Only the lines from the one containing "Given: Click the History document icon" through the end of the entries should be returned, exactly as they are, with the pictures omitted.

| Saved entries |

◇ ◇ ◇ ◇ ◇

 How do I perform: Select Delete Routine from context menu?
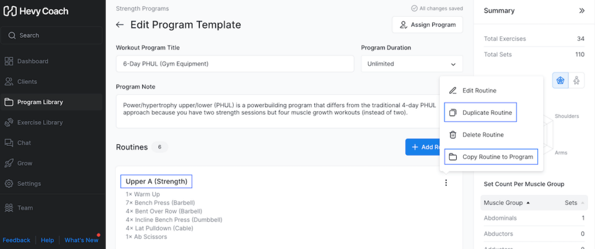[x=482, y=135]
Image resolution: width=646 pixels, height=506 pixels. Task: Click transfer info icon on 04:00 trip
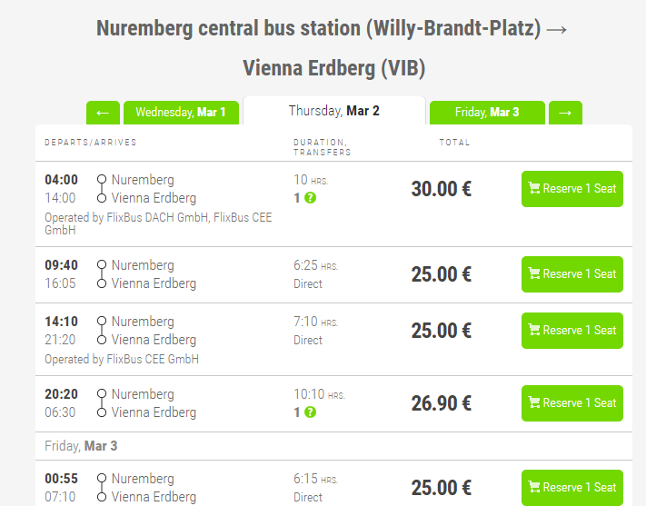click(x=311, y=198)
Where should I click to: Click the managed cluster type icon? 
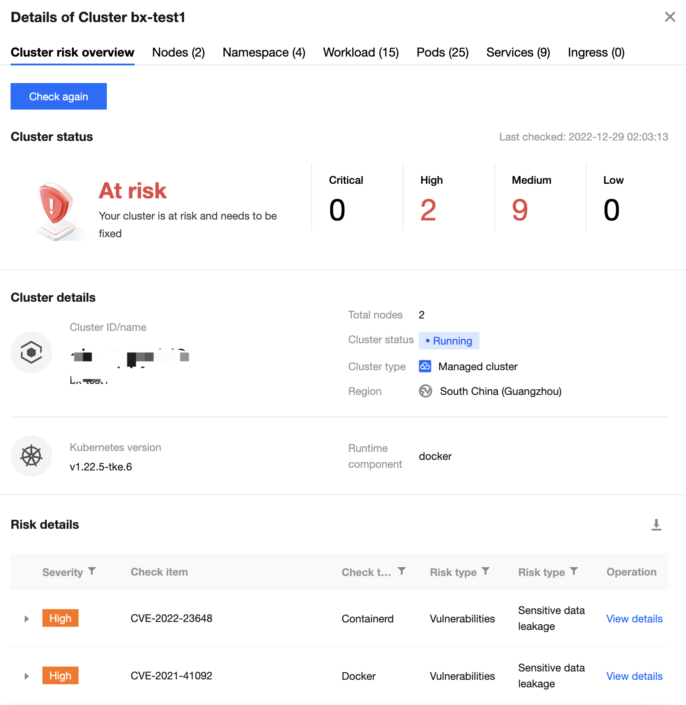(425, 366)
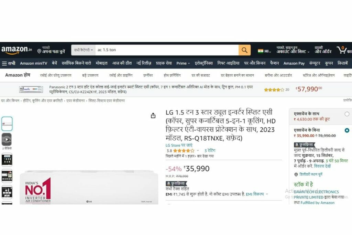Visit the LG Store link
352x235 pixels.
coord(179,145)
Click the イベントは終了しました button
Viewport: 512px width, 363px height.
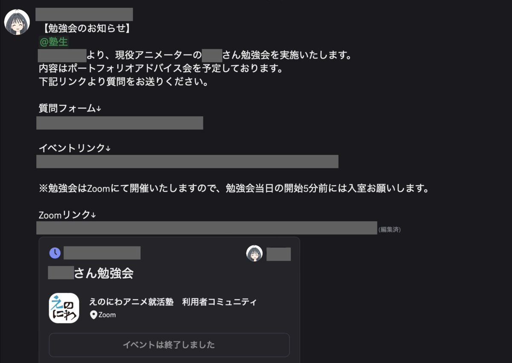click(x=169, y=345)
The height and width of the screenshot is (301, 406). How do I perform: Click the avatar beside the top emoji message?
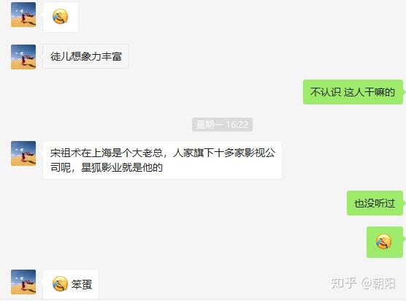point(23,15)
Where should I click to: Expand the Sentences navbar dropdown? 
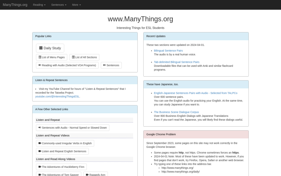pos(58,5)
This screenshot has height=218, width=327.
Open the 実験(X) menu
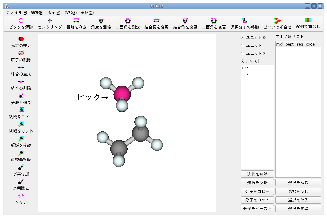tap(87, 12)
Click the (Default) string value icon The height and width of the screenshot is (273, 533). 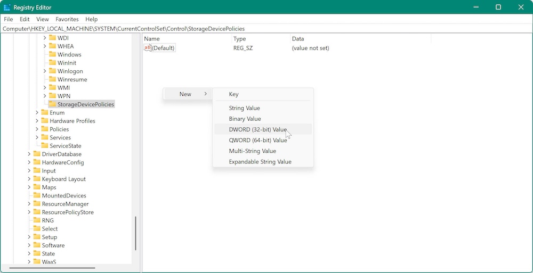click(148, 48)
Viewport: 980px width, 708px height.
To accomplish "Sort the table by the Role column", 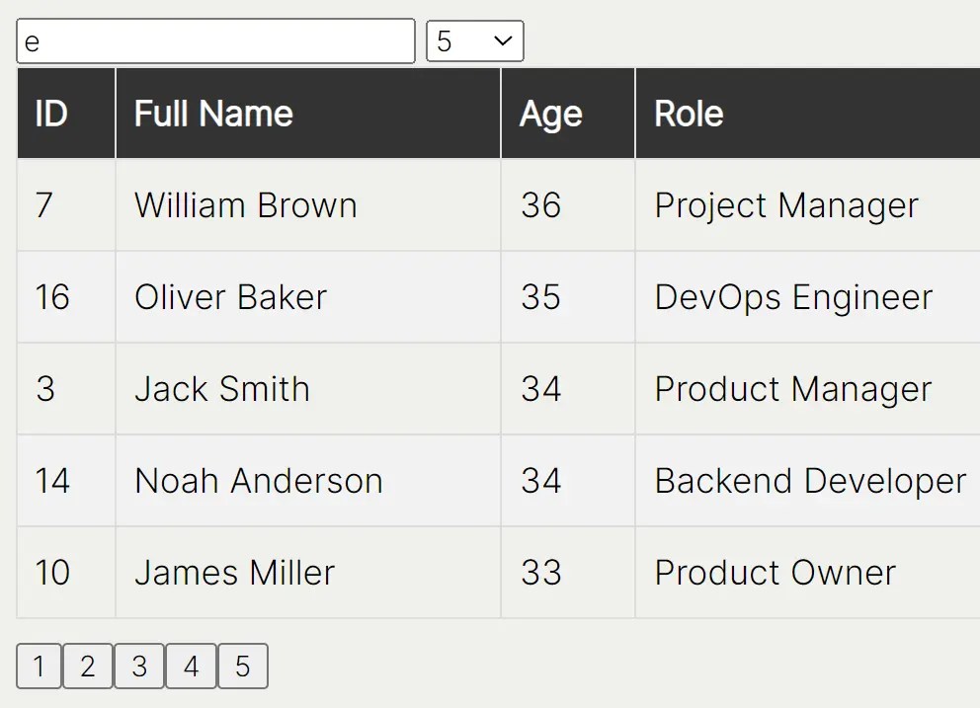I will pyautogui.click(x=689, y=113).
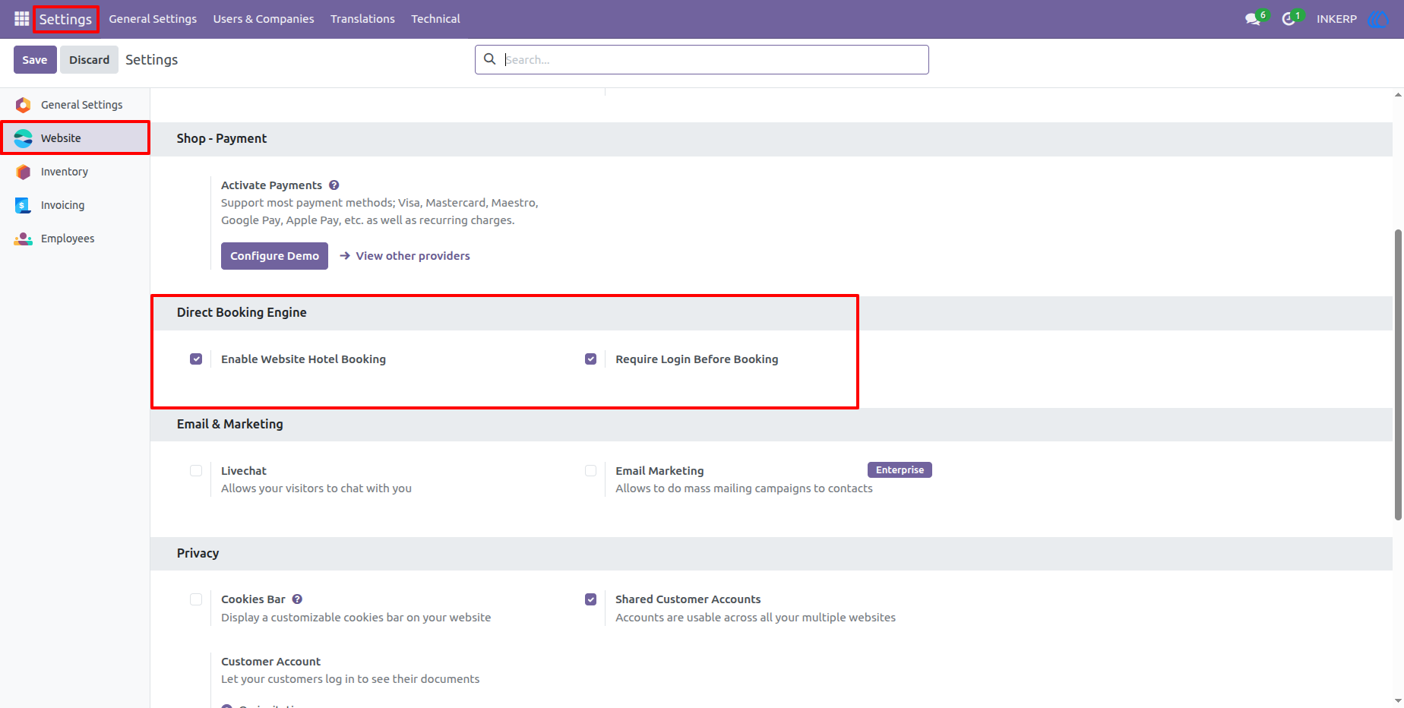Click the help icon beside Activate Payments

(334, 185)
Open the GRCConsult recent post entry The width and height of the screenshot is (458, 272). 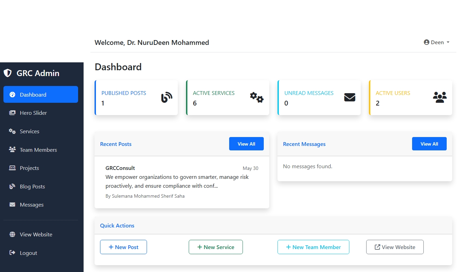point(120,168)
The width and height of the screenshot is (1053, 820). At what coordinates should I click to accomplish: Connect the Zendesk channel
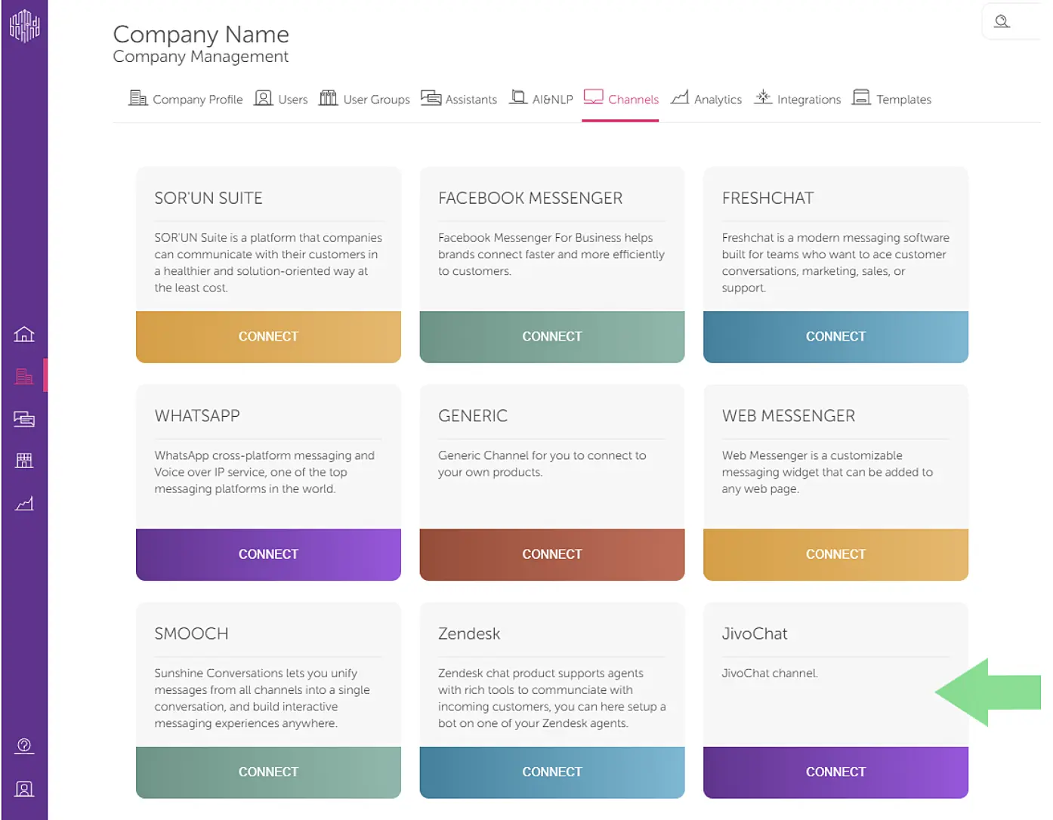[552, 772]
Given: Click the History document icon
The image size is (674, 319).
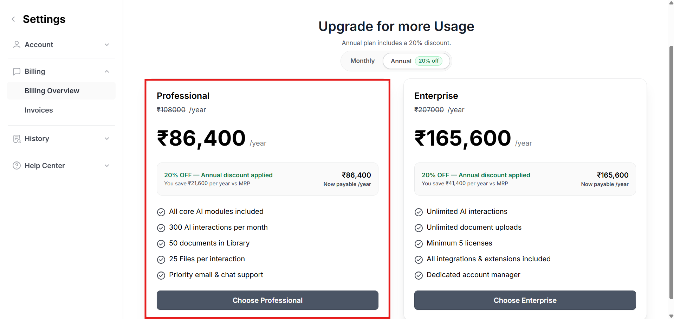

◇ ◇ ◇ ◇ ◇

| RESPONSE TO THE EXERCISE |
Given: Click the History document icon
The image size is (674, 319).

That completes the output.